> HOW TO COMPLETE THIS TASK
In the entries below, find the line with "Լուրեր (56, 2389)" and the line with "Details (113, 907)"; give again those lines and every line between them, exactly.

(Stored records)
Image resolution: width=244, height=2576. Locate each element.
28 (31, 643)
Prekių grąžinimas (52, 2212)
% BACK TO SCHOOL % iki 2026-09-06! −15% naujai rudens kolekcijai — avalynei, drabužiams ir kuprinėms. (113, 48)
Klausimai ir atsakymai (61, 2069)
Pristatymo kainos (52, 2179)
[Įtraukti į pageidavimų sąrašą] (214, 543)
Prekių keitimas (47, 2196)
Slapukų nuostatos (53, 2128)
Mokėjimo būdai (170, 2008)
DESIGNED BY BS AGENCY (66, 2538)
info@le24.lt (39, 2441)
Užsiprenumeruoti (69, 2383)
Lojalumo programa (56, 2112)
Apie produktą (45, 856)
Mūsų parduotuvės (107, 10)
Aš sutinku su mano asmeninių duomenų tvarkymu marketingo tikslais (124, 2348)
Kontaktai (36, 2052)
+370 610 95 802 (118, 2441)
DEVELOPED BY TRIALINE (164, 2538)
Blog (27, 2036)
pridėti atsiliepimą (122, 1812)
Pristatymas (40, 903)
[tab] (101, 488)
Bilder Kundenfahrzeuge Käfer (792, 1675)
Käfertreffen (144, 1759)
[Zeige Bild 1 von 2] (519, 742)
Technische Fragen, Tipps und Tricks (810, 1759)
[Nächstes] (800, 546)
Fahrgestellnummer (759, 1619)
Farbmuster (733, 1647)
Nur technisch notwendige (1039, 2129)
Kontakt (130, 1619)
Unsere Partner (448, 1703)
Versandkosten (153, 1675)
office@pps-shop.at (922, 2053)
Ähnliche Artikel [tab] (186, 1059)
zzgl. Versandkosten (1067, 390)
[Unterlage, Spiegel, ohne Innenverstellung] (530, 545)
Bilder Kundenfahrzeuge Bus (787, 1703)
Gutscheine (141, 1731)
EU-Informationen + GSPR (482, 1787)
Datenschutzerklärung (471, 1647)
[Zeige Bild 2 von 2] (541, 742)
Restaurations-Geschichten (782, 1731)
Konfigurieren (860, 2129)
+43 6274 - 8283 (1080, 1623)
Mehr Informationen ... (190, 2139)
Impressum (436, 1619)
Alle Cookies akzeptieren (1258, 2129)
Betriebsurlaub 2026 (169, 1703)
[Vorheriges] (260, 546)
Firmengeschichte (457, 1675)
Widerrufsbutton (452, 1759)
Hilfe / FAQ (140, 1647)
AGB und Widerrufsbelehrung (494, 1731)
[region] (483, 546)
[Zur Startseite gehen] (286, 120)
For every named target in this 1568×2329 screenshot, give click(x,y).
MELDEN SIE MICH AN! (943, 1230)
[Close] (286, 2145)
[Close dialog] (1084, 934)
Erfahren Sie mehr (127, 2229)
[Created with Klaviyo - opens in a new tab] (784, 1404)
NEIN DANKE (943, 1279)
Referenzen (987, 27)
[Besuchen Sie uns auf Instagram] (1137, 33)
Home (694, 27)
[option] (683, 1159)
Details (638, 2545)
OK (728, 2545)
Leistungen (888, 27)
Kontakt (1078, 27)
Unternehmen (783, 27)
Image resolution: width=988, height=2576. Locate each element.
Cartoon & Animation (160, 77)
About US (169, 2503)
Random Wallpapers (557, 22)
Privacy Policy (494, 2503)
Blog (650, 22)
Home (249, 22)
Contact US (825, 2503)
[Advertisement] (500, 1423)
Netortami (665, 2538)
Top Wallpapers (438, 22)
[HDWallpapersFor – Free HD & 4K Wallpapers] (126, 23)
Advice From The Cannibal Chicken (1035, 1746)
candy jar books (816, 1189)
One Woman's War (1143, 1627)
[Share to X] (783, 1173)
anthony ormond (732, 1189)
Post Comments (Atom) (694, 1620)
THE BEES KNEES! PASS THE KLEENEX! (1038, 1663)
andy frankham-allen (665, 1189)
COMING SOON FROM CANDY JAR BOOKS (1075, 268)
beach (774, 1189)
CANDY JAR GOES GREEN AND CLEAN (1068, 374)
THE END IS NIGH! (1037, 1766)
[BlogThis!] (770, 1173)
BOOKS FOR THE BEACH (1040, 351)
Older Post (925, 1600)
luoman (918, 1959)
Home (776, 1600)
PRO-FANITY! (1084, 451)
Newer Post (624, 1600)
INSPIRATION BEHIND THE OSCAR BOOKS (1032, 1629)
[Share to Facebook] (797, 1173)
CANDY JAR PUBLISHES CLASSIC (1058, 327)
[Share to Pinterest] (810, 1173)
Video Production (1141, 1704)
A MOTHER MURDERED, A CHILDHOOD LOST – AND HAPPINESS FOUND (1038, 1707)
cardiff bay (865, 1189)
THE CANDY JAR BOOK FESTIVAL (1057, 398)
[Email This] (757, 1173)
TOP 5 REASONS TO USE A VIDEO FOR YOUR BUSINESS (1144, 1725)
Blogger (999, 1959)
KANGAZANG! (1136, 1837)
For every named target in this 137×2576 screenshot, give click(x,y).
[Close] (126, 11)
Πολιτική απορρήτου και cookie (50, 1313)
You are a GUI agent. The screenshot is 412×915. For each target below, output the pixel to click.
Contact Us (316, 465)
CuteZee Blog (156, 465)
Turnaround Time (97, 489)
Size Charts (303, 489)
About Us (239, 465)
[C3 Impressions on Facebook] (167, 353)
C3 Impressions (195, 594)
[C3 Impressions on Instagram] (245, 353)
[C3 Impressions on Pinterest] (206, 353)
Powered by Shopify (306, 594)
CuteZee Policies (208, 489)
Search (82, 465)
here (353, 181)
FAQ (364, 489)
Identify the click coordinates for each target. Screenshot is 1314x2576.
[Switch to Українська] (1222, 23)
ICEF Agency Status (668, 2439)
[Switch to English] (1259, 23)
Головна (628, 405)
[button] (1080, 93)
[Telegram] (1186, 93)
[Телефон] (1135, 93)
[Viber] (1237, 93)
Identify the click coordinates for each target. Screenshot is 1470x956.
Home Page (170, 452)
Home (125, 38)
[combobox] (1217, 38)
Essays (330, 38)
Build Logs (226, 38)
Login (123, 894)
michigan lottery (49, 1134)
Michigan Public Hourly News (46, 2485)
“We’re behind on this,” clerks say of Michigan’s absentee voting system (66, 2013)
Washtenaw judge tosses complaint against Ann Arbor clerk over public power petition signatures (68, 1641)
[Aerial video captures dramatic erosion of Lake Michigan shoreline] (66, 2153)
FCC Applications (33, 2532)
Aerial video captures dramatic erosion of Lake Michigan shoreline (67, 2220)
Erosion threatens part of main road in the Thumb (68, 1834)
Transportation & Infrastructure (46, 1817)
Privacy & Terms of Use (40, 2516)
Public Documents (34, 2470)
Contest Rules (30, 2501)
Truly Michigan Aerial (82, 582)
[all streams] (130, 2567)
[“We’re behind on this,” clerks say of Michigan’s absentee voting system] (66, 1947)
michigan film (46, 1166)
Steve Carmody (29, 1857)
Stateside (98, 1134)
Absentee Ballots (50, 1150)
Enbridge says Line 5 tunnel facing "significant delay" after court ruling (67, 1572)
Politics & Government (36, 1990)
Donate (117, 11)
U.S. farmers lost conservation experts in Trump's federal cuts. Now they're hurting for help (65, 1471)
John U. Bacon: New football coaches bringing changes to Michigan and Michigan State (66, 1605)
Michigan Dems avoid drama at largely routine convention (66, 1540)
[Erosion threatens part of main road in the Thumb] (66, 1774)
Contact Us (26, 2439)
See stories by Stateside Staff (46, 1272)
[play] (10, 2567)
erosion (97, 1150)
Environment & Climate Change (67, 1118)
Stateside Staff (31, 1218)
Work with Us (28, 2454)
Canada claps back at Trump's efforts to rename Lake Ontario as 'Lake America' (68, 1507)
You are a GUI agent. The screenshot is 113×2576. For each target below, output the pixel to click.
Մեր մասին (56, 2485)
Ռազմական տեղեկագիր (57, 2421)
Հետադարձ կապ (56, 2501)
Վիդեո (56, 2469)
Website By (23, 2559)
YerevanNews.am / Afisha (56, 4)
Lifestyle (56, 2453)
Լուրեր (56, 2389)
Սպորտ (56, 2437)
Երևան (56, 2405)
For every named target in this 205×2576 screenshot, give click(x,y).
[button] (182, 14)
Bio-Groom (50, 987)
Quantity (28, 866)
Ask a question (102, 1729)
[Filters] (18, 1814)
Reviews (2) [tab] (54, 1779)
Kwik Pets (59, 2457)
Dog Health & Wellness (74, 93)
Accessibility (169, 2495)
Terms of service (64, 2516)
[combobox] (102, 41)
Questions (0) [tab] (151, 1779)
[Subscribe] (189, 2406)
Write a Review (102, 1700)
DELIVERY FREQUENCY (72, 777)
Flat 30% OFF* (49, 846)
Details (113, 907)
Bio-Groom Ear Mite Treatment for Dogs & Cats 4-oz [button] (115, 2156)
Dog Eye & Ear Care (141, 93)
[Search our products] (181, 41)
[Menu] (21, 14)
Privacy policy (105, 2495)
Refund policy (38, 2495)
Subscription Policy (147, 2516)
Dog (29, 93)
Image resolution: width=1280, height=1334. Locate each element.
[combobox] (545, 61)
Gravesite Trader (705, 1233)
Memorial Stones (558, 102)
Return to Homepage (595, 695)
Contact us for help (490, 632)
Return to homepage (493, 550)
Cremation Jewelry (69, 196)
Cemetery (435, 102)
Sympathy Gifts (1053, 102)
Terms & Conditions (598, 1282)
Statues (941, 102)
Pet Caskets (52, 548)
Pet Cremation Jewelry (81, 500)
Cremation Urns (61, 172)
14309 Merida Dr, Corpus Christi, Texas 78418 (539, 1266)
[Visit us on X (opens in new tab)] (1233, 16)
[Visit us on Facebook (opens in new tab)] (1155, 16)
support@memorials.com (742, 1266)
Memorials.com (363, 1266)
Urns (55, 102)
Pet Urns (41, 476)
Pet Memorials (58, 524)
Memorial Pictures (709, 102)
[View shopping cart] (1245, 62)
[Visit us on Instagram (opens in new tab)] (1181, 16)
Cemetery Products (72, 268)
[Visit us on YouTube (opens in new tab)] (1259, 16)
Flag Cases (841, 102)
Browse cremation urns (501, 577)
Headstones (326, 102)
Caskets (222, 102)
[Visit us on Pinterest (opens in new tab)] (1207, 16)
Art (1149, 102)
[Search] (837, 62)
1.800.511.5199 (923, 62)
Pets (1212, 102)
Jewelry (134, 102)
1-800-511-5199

> RESULT FOR THIS TASK
Լուրեր (56, 2389)
Սպորտ (56, 2437)
Երևան (56, 2405)
For every named target in this 205×2576 screenshot, give click(x,y).
[button] (182, 14)
Bio-Groom (50, 987)
Quantity (28, 866)
Ask a question (102, 1729)
[Filters] (18, 1814)
Reviews (2) [tab] (54, 1779)
Kwik Pets (59, 2457)
Dog Health & Wellness (74, 93)
Accessibility (169, 2495)
Terms of service (64, 2516)
[combobox] (102, 41)
Questions (0) [tab] (151, 1779)
[Subscribe] (189, 2406)
Write a Review (102, 1700)
DELIVERY FREQUENCY (72, 777)
Flat 30% OFF* (49, 846)
Details (113, 907)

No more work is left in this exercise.